Wajib Tahu Biaya Ekspor Barang Ke Luar Negeri, Agar Kiriman Lancar

Mungkin masih ada sebagian produsen UMKM yang mengira bahwa eksporhanya dilakukan oleh perusahaan besar. Jangan salah, karena sekarang siapa pun bisa mengekspor hasil produksinya ke luar negeri.

Banyak sekali para peserta UMKM yang telah mengekspore barangnya ke luar negeri. Baik itu dalam bentuk minuman atau makanan, kerajinan tangan hingga fashion dan kosmetik. Seperti contoh mereka yang mengekspor jenis makanan ke luar negeri, kegiatan ini dilakukan bukan hanya untuk memperkenalkan produk saja melainkan untuk memberikan kemudahan warga Indonesia yang tinggal di luar negeri.

Biaya Ekspor Barang Ke Luar Negeri

Dalam artikel ini akan dibahas tentang aturan baru biaya ekspor barang ke luar negeri.Semua aturan ini dibuat agar ekspor barang ke luar negeri menjadi semakin lancar. Dan untuk mempermudah serta memperbanyak pihak produksi UMKM untuk melakukan ekspor barang.

Isi Aturan Baru Pemerintah Tentang Biaya Ekspor Barang Ke Luar Negeri

Karena untuk mengekspor barang ada beberapa hal yang harus dipenuhi, maka hadirlah peraturan pemerintah khusus tentang kebijakan dasar pembiayaan ekspor nasional. Beberapa peraturan baru yang dikeluarkan oleh pemerintah ini semata untuk mempermudah proses ekspor barang ke luar negeri. Berikut adalah beberapa hal yang diatur oleh pemerintah:

Strategi Pembiayaan Ekspor

Strategi biaya ekspor barang ke luar negeri ini dibuat agar kegiatan ekspor dapat menghasilkan devisa serta menghemat devisa dalam negeri. Selain itu strategi ini dibuat agar semakin banyak terjadi kegiatan ekspore ke luar negeri. Sehingga produksi barang nasional pun akan semakin besar dan meningkat.

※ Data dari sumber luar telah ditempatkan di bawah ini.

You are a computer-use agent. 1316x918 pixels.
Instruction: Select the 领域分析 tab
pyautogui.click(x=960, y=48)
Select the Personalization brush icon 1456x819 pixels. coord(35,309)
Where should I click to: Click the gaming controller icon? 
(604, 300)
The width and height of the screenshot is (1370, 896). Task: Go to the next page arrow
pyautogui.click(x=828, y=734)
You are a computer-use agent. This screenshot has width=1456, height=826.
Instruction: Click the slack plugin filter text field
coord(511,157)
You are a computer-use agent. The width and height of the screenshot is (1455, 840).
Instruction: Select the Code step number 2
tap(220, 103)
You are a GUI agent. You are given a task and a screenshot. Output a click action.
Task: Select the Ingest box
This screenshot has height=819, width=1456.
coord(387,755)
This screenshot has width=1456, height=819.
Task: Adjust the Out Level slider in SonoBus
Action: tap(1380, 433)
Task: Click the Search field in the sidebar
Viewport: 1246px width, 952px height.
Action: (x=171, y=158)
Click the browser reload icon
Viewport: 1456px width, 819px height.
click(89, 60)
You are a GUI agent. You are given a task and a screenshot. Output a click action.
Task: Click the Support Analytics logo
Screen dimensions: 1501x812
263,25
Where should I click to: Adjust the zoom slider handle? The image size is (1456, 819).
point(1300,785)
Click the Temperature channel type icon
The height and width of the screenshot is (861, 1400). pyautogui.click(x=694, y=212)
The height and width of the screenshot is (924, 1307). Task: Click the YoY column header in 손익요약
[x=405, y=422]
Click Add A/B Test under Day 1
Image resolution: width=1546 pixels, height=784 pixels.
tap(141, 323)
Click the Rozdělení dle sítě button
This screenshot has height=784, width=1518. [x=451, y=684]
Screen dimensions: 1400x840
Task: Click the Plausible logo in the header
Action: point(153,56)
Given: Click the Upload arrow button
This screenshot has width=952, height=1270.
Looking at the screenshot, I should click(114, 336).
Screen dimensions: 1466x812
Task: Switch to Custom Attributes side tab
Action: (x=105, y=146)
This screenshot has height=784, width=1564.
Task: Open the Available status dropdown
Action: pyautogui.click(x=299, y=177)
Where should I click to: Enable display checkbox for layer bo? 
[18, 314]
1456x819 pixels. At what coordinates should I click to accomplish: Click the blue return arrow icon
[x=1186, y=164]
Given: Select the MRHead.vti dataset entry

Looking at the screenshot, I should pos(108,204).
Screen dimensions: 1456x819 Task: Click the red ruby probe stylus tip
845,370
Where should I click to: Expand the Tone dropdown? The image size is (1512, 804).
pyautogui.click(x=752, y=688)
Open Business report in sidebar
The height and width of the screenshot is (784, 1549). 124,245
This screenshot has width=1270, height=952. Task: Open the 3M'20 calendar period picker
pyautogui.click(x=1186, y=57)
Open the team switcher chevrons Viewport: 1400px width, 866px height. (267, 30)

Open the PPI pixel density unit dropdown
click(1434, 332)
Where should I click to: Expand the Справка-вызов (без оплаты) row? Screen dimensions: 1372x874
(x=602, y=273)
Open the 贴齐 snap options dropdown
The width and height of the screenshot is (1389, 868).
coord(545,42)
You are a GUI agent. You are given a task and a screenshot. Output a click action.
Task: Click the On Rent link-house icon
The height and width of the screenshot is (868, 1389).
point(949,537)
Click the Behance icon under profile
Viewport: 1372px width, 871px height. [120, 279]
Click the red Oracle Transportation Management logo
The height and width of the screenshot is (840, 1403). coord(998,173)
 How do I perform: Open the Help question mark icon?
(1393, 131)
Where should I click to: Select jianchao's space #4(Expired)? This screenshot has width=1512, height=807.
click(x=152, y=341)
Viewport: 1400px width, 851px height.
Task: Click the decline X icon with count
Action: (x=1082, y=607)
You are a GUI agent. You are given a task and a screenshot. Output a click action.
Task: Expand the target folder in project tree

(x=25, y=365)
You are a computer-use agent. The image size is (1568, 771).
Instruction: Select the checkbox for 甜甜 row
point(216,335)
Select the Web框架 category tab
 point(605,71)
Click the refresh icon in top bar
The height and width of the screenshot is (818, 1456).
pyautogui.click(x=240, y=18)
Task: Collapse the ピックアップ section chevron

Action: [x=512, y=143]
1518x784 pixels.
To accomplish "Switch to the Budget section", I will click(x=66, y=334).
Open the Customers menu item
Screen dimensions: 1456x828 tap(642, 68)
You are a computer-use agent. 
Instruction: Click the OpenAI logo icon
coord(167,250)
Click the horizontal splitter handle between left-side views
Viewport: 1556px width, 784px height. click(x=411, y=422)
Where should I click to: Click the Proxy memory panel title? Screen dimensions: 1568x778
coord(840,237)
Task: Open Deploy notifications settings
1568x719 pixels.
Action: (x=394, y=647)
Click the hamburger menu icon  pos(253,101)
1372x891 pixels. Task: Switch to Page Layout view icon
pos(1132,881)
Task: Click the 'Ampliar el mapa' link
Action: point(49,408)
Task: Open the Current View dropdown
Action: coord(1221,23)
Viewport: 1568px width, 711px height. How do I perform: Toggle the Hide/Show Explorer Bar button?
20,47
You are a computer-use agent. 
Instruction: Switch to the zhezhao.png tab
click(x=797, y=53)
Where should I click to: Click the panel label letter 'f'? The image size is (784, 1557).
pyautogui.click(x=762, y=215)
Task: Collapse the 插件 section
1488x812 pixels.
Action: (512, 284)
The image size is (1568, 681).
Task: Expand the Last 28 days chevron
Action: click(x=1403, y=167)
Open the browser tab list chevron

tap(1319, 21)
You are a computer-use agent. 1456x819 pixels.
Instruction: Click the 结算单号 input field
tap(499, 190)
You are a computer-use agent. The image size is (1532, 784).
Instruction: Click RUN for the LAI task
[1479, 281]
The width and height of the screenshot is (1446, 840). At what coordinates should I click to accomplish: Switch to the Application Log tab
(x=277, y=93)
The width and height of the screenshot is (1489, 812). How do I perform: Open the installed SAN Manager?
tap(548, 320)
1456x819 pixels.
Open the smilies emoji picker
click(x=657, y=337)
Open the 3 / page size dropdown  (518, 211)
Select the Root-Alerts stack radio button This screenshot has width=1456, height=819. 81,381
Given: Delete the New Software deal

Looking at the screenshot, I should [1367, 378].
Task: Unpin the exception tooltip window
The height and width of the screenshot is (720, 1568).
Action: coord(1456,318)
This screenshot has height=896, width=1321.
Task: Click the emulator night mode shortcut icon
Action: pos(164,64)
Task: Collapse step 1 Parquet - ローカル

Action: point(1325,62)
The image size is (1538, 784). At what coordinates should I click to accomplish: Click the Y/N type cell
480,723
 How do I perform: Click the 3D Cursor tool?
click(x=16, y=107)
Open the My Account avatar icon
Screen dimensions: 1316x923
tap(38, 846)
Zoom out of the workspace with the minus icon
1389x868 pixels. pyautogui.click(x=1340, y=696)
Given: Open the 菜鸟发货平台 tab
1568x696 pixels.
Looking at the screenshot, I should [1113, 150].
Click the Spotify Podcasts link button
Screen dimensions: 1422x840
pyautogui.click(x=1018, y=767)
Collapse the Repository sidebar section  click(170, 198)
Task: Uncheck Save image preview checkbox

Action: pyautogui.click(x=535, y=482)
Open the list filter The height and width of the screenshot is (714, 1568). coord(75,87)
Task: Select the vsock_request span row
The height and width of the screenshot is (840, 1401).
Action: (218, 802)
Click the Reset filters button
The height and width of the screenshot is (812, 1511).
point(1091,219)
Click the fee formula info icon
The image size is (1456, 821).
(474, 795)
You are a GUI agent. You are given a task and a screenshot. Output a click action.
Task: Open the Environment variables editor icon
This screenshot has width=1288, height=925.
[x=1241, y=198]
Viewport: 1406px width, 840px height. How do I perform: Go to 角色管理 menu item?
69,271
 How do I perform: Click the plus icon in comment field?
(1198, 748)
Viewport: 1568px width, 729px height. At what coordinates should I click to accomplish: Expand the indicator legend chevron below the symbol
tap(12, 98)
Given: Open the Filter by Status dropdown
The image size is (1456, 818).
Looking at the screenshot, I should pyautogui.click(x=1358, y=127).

Pelaksanaan Pembiayaan Ekspor Dilakukan Oleh Lembaga Pembiayaan Ekspor Indonesia

Lembaga ini merupakan lembaga yang menunjang tersedianya fasilitas segala jenis pembiayaan, asuransi dan jaminan barang ekspor. Pelaksanaan ini juga mempunyai fasilitas untuk jenis konsultasi dan segala jenis kegiatan lain yang dilakukan lembaga pembiayaan ekspor Indonesia.

Bentuk Hubungan Kelembagaan

Dalam aturan baru biaya ekspor barang ke luar negeri, LPEI bersinergi sebagai pemangku kepentingan dalam segala kegiatan yang mencakup kegiatan ekspor. Misalnya saja LPEI bertugas sebagai lembaga keuangan untuk pemerintah pusat dan daerah. Atau bertugas sebagai Eximbank dan Export Credit Agency untuk negara lain.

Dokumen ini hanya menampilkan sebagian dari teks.